= Stored items =
□ □ □

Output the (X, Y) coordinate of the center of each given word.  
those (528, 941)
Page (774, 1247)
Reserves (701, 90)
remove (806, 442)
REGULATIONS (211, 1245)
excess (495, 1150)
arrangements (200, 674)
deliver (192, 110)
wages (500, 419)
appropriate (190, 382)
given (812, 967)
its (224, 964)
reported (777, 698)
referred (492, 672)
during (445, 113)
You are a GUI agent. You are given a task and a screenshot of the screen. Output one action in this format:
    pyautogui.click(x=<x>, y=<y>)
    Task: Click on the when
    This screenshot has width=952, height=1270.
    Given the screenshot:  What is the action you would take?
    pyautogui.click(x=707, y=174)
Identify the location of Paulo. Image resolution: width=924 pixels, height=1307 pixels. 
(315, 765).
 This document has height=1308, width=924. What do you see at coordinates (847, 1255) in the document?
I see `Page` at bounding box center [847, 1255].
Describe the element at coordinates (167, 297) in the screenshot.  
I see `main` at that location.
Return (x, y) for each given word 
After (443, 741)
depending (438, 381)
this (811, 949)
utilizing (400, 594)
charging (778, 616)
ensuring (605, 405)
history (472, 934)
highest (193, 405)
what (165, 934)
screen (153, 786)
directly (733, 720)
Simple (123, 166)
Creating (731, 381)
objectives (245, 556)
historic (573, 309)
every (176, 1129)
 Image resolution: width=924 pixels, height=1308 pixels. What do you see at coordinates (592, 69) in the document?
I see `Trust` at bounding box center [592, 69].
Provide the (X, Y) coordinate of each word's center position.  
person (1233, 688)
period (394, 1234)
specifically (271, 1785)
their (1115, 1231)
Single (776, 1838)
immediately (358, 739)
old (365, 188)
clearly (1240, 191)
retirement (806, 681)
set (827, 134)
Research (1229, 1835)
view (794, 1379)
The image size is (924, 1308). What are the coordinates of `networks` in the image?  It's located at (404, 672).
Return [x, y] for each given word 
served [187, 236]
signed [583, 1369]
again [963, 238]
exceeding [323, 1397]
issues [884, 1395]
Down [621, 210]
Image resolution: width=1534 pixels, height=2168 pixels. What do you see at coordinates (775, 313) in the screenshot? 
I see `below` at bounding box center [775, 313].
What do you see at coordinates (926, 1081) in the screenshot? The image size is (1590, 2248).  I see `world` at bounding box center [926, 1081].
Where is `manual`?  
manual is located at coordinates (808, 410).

□ □ □

Count the lines in the entries above that contain the string "size", and reply with only the number.

= Finished task =
2